Still, standing around wouldn’t do anyone any good and the prop, as well as getting heavier and heavier the further she walked, was also a menace to other pavement users. Ellen had already caused cries of dismay when she’d spotted a pet shop with a window full of rabbits and pigeons and had swung thoughtlessly round, her prop sweeping two ladies’ hats off their heads at the height of its parabola and striking a man so hard amidships on its downward path that he had goggled at her, his breath whumped out of him as the prop took its malicious revenge on everyone within reach.
‘Jeez, I’m awful sorry,’ Ellen had cried, conscience-stricken. ‘It were the rabbits, see . . . are you much hurt, mister? Look, have one of me raisin buns, that’ll bring the colour back to your cheeks.’
The man had muttered something about her carelessness, but he had taken one of the proffered buns, eaten it in two bites and smiled at her in quite a forgiving sort of way. ‘It were the shock,’ he said, adjusting his cap on his head and preparing to set off along the pavement once more. ‘It ain’t often as I’m swep’ off me feet by a young person like yourself!’
The ladies had been rather more indignant and had refused her offer of a bun with more haste than good manners, Ellen thought. They felt they had been made to look foolish, she realised, fussing around them, fetching back the hats and dusting them off with the peg bag before watching them placing them tenderly on their smooth heads. And no one likes looking foolish. She had stood the prop down during this operation and had had to grab it hastily back, since she had leaned it against the wall alongside a hardware store and a customer, who had been examining the galvanised buckets and watering cans, had wandered over to it, a hand stretched out, no doubt about to take it inside and ask the price.
‘Sorry . . . the prop’s mine, I just stood it down for a second,’ Ellen gabbled, snatching her property and holding it defensively to her bosom. ‘It were the rabbits in the winder . . . they took me eye, an’ me prop got out o’ hand . . .’

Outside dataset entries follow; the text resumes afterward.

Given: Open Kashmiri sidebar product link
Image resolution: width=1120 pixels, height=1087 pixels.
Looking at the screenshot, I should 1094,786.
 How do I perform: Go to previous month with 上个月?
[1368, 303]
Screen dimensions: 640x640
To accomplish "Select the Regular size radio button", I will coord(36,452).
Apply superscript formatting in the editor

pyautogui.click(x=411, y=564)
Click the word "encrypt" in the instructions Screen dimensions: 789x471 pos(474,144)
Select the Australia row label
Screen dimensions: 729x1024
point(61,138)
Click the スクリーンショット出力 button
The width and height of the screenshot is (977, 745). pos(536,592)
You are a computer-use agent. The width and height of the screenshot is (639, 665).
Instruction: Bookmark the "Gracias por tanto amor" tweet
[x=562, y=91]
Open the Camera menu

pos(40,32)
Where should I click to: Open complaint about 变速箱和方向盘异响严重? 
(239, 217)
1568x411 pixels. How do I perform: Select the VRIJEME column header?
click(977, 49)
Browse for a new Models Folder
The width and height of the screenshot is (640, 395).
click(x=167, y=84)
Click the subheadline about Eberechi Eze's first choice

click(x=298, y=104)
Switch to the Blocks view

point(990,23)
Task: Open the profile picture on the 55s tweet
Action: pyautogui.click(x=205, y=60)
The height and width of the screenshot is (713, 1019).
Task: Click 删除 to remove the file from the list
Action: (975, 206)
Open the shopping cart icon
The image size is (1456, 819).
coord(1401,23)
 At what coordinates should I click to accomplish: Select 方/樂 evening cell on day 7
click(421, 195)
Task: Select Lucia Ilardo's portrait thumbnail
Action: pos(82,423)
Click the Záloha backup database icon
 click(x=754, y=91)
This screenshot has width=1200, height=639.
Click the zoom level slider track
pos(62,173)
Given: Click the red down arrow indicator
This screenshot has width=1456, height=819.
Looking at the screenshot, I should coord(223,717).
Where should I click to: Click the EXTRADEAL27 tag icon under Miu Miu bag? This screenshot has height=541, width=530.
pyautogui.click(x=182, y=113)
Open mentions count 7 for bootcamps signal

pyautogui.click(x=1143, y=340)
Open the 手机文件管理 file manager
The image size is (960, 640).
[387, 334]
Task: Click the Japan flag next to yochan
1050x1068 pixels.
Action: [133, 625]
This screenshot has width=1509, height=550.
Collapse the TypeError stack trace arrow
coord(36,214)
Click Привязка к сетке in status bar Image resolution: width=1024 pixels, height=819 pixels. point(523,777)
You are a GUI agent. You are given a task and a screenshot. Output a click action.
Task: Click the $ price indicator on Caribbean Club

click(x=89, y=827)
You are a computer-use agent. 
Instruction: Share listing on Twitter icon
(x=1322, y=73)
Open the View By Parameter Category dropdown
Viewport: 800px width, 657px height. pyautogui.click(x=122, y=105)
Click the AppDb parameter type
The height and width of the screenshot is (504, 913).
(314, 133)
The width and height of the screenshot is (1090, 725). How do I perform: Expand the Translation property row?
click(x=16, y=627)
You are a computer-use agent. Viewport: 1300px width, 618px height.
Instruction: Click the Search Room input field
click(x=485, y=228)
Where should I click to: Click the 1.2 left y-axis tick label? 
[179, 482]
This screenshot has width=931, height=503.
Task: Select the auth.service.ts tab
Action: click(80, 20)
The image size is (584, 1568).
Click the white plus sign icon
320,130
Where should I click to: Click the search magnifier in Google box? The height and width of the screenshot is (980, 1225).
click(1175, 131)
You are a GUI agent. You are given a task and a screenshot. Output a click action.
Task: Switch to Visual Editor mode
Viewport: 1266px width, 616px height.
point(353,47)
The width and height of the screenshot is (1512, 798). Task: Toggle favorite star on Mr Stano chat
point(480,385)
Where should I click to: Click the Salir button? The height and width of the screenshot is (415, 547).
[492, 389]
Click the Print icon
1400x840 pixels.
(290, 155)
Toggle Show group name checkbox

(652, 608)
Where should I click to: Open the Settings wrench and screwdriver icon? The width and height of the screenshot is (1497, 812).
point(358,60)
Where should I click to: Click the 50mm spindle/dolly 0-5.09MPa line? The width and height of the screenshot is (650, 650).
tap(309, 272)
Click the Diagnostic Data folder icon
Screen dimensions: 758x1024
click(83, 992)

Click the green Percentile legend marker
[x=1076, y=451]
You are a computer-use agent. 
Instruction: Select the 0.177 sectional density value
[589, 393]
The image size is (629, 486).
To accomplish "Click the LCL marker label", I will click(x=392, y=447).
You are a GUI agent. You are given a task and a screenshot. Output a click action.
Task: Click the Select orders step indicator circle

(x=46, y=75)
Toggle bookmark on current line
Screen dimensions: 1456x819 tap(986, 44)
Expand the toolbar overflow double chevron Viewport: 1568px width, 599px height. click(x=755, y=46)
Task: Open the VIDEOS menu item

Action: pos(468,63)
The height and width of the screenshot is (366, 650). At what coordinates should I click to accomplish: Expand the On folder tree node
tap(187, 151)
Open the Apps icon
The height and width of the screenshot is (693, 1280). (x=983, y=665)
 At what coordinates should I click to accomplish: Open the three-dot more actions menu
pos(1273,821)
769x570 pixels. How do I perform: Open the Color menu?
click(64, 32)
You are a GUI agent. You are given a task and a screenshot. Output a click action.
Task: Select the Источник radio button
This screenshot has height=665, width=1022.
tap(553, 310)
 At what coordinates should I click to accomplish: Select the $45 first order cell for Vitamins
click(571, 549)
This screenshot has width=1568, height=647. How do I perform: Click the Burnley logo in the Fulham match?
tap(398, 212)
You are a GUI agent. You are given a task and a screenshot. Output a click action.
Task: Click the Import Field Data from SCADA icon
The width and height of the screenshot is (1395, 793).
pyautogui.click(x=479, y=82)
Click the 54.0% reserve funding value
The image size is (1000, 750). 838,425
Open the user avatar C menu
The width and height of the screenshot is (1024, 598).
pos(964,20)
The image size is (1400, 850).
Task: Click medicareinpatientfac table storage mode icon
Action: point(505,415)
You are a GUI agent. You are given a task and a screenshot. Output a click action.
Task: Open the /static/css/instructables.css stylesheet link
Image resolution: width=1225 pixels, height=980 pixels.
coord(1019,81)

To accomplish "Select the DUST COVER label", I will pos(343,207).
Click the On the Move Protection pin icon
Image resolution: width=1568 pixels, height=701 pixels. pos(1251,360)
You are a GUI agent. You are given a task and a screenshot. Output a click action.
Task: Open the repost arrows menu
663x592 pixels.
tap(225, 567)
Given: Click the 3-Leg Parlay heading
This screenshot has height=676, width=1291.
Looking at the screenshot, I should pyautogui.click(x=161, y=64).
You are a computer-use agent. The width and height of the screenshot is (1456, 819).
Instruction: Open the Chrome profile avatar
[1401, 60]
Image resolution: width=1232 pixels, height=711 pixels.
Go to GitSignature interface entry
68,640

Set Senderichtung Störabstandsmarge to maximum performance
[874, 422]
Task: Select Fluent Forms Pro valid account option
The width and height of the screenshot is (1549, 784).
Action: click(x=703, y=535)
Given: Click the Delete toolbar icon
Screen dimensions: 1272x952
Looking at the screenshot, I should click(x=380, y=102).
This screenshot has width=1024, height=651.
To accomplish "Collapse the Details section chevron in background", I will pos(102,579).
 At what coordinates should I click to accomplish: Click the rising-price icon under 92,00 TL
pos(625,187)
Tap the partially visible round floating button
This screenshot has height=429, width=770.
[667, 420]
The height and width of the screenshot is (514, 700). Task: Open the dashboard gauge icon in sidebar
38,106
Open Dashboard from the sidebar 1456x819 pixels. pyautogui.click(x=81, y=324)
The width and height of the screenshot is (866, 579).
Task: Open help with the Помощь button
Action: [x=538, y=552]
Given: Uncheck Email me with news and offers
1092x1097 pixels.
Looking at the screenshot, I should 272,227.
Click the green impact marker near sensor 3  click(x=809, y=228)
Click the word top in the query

The customer said it were the best prop he’d seen for a day or three and went inside the shop and Ellen looked round for her victims, but the ladies had taken the opportunity whilst she was otherwise engaged and had hurried off, no doubt clutching their hats. Since there was nothing more she could do Ellen continued breathlessly on her way, thinking that the journey had certainly not been a dull one. She was sorry the ladies had not accepted the bun of apology, but there you were; they looked like the sort of people who thought it not at all the thing to eat in the street, and the man had proved to be both understanding and, in the end, forgiving. I’ll have to be content with that, Ellen thought, being careful now and trailing the prop behind her as her footsteps got slower and slower. Oh, shan’t I be glad to see this Mere Lane Mam talked about!
And just as she was beginning to wonder whether her mother had missed out some essential part of her instructions she saw a building which looked exactly like a school and right opposite it . . .
‘Mere Lane!’ Ellen said joyfully, stopping dead in her tracks. ‘Thank Gawd for that . . . Mere Lane at last, and Mam were right, it’s nigh on opposite the school.’
As she crossed the busy road, Ellen reflected that it really would be a blessing to be so near the school. At the moment, Sammy and the baby were too small for such things, but later it would only be a few yards’ walk for them. And the twins would not have to be accompanied, even for the first day or so. They could scarcely miss a school so conveniently near.